Exercise description →
All lines from the one that mentions "Instruction: Close the Editing Rule tab" through the last of the entries below must be copied exactly, with both ends kept.

Supplied records →
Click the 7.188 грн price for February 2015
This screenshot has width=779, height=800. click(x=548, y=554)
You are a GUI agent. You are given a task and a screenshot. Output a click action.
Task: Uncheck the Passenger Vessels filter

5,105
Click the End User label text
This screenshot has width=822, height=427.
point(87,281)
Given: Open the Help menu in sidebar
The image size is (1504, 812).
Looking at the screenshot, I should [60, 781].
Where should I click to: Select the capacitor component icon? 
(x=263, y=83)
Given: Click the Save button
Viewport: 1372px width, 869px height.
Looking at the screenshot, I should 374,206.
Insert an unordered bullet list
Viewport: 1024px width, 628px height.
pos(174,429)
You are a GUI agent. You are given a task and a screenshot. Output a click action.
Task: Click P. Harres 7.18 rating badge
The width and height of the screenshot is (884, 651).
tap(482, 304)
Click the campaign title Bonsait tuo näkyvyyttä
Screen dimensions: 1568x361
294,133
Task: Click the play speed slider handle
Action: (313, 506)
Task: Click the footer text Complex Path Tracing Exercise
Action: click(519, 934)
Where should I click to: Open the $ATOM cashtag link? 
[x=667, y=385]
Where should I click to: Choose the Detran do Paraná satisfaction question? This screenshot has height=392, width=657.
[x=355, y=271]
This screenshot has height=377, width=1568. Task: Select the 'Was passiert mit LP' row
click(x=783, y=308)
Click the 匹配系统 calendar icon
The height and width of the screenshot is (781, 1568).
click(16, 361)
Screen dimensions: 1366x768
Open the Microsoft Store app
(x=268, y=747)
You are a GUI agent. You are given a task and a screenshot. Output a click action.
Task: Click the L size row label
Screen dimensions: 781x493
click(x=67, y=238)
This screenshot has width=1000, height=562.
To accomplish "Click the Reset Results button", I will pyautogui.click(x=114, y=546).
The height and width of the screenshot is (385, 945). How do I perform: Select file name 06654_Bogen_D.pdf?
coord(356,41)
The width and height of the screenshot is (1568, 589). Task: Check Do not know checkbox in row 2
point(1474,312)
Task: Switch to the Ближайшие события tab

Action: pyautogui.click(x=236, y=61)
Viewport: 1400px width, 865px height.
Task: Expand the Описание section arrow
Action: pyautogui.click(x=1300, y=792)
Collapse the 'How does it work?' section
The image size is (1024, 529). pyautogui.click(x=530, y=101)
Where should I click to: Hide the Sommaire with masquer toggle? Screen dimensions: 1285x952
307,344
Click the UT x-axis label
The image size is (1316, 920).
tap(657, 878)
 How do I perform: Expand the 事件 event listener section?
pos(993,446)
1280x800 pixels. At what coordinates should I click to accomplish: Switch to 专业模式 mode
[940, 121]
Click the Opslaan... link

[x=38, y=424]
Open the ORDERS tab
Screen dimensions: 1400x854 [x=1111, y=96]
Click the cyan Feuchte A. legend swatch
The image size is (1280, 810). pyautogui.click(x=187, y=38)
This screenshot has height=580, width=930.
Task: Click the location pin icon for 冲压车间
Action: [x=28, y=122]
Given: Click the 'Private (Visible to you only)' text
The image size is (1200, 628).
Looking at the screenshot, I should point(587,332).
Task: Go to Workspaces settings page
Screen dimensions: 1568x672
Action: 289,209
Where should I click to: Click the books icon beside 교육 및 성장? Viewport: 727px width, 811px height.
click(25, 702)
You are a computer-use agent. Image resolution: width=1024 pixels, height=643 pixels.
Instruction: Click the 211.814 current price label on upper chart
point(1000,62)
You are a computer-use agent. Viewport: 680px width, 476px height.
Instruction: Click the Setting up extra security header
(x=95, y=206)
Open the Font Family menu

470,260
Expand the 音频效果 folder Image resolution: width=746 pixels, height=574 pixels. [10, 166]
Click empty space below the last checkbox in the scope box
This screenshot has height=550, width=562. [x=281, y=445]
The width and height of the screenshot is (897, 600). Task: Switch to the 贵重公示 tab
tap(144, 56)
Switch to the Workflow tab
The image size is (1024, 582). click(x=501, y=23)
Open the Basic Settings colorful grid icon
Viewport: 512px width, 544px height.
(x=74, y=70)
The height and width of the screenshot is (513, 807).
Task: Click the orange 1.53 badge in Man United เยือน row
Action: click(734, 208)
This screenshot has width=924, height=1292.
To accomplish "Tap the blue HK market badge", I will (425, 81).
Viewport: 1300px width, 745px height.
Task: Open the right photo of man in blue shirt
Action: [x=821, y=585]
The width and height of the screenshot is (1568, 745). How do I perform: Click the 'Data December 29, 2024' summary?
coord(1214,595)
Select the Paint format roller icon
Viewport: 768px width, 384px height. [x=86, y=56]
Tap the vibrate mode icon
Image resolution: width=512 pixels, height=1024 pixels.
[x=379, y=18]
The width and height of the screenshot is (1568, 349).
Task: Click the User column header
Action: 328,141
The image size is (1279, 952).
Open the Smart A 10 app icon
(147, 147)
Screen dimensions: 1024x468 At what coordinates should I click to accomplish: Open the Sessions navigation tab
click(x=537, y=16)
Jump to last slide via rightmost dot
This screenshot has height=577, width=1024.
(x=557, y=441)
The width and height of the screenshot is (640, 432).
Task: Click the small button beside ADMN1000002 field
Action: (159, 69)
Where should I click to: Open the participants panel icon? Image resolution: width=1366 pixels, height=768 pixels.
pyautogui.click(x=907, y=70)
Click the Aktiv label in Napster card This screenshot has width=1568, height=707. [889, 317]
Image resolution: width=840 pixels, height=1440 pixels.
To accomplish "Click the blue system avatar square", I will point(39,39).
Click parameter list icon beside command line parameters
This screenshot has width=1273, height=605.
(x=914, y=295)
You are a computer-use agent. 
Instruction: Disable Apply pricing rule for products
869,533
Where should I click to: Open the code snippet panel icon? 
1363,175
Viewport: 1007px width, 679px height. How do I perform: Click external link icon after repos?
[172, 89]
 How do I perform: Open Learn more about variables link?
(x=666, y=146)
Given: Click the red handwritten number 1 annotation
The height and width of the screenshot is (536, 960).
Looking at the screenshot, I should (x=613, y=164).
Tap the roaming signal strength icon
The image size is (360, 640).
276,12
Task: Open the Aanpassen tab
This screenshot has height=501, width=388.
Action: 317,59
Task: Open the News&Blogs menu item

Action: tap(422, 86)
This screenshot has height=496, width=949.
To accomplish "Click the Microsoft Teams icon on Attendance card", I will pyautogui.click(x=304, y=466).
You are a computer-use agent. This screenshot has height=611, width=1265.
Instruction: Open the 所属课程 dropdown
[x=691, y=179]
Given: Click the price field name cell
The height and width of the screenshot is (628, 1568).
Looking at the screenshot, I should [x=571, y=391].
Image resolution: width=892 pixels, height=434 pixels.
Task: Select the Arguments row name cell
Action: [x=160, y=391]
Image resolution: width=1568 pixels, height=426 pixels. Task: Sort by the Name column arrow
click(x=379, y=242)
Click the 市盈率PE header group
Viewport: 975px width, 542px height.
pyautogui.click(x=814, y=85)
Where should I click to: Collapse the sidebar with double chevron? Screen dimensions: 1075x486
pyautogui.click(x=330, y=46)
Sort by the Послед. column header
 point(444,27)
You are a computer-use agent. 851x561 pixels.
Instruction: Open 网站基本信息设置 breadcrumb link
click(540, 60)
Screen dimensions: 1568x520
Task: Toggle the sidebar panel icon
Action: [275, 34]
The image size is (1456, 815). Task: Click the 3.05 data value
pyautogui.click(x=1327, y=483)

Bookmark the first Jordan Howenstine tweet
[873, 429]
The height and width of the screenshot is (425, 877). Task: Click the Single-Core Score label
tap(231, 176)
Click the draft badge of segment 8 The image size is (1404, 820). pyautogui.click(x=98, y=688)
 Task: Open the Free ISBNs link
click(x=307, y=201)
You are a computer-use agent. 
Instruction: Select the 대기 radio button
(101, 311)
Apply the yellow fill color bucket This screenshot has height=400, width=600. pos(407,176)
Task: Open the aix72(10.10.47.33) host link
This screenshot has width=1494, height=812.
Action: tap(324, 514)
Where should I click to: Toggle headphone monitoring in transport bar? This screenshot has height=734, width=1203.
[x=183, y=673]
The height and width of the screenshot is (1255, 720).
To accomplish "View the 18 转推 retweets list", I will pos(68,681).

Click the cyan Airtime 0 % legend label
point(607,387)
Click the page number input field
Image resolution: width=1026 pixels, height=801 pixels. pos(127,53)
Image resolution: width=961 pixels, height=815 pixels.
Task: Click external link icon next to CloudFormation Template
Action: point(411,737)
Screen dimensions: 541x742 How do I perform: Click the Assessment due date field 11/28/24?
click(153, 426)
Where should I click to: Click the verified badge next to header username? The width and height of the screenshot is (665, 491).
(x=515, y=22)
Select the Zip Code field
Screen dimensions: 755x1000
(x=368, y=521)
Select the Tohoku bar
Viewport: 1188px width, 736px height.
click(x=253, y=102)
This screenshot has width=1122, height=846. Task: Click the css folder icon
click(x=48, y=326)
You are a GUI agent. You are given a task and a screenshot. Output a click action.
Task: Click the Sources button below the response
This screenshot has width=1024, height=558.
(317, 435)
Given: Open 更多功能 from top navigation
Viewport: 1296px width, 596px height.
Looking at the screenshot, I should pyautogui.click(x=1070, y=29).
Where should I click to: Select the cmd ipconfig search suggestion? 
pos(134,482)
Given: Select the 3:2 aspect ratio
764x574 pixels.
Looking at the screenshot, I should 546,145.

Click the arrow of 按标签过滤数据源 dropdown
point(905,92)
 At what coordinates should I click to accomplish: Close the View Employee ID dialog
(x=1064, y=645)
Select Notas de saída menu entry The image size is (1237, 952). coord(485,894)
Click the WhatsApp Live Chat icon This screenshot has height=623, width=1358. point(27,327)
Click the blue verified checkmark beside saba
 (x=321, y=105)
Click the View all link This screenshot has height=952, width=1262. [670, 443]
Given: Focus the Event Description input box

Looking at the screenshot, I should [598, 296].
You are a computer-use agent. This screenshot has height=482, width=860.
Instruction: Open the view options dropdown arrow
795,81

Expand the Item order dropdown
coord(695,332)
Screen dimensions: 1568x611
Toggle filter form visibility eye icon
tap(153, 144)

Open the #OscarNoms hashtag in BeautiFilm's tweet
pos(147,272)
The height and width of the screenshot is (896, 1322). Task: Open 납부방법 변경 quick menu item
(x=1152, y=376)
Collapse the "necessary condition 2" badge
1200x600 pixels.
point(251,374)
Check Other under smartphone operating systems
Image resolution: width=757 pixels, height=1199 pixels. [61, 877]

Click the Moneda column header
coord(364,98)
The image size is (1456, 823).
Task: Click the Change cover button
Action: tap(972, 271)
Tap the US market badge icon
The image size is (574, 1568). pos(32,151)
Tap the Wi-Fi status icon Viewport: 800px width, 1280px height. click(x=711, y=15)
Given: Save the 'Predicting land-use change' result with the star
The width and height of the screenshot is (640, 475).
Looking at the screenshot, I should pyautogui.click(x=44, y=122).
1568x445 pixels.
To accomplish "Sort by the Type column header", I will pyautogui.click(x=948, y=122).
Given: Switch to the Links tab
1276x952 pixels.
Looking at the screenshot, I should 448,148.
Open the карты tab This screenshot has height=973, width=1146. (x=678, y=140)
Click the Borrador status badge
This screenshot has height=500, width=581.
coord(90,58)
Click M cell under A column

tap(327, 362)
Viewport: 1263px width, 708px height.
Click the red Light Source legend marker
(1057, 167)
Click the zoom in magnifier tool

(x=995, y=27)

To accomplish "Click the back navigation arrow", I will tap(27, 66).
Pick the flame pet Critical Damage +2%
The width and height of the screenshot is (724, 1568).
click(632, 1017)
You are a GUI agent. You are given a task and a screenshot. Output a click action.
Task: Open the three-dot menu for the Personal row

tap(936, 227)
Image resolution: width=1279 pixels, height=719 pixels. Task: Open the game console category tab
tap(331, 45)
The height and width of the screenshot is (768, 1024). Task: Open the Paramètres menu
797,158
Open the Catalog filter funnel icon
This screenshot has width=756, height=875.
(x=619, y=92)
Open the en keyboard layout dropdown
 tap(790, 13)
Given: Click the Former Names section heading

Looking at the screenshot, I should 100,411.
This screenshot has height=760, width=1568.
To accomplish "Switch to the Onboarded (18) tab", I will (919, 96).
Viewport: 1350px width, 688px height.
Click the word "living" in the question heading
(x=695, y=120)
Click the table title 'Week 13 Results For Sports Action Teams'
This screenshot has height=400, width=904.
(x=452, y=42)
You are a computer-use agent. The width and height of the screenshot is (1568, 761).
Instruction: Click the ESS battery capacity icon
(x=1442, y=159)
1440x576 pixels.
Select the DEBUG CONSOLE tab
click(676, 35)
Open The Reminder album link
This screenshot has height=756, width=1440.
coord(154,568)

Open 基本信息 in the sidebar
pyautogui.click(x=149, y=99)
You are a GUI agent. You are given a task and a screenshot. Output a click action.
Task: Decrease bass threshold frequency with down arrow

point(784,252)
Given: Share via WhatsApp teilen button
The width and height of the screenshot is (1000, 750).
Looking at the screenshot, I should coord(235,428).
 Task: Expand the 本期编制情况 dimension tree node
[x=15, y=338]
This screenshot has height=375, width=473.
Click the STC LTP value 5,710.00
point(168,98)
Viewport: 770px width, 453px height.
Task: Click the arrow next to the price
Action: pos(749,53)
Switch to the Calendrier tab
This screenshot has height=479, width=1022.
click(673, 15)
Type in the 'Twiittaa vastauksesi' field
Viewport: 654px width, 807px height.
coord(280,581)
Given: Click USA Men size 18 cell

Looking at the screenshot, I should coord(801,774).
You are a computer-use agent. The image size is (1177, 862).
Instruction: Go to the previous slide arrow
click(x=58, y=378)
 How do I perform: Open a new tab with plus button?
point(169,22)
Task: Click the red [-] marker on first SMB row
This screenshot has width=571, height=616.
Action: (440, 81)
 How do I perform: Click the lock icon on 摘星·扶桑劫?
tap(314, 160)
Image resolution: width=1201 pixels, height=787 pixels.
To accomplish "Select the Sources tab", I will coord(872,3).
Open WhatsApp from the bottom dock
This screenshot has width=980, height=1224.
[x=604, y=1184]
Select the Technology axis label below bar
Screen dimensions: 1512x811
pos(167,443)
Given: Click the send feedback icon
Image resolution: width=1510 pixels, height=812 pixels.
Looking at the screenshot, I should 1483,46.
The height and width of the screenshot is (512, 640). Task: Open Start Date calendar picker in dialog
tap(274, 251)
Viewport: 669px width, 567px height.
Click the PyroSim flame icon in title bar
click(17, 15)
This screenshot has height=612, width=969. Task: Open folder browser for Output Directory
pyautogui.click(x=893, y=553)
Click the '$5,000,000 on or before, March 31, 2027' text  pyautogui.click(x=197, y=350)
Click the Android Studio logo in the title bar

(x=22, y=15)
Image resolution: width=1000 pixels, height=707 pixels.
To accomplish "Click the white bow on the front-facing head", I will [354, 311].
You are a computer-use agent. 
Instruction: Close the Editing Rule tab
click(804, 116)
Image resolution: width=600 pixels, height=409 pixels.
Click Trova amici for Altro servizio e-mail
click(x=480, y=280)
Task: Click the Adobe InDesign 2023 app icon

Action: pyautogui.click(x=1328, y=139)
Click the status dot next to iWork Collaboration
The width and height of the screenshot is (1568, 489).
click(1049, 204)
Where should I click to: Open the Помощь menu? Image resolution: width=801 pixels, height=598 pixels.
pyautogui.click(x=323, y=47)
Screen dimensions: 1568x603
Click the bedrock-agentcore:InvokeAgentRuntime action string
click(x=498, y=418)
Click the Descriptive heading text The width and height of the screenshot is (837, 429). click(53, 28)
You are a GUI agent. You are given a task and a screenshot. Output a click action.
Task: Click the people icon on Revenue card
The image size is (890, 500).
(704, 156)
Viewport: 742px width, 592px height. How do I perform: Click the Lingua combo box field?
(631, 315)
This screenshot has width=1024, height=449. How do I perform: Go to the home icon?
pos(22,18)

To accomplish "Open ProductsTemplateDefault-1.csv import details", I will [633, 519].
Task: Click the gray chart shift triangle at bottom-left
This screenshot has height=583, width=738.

Exercise output →
Instruction: Close the Editing Rule tab
click(804, 116)
Image resolution: width=600 pixels, height=409 pixels.
Click Trova amici for Altro servizio e-mail
click(x=480, y=280)
Task: Click the Adobe InDesign 2023 app icon

Action: pyautogui.click(x=1328, y=139)
Click the status dot next to iWork Collaboration
The width and height of the screenshot is (1568, 489).
click(1049, 204)
Where should I click to: Open the Помощь menu? Image resolution: width=801 pixels, height=598 pixels.
pyautogui.click(x=323, y=47)
Screen dimensions: 1568x603
Click the bedrock-agentcore:InvokeAgentRuntime action string
click(x=498, y=418)
Click the Descriptive heading text The width and height of the screenshot is (837, 429). click(53, 28)
You are a GUI agent. You are given a task and a screenshot. Output a click action.
Task: Click the people icon on Revenue card
The image size is (890, 500).
(704, 156)
Viewport: 742px width, 592px height. How do I perform: Click the Lingua combo box field?
(631, 315)
This screenshot has width=1024, height=449. How do I perform: Go to the home icon?
pos(22,18)

To accomplish "Open ProductsTemplateDefault-1.csv import details", I will [633, 519].
Task: Click the gray chart shift triangle at bottom-left
This screenshot has height=583, width=738.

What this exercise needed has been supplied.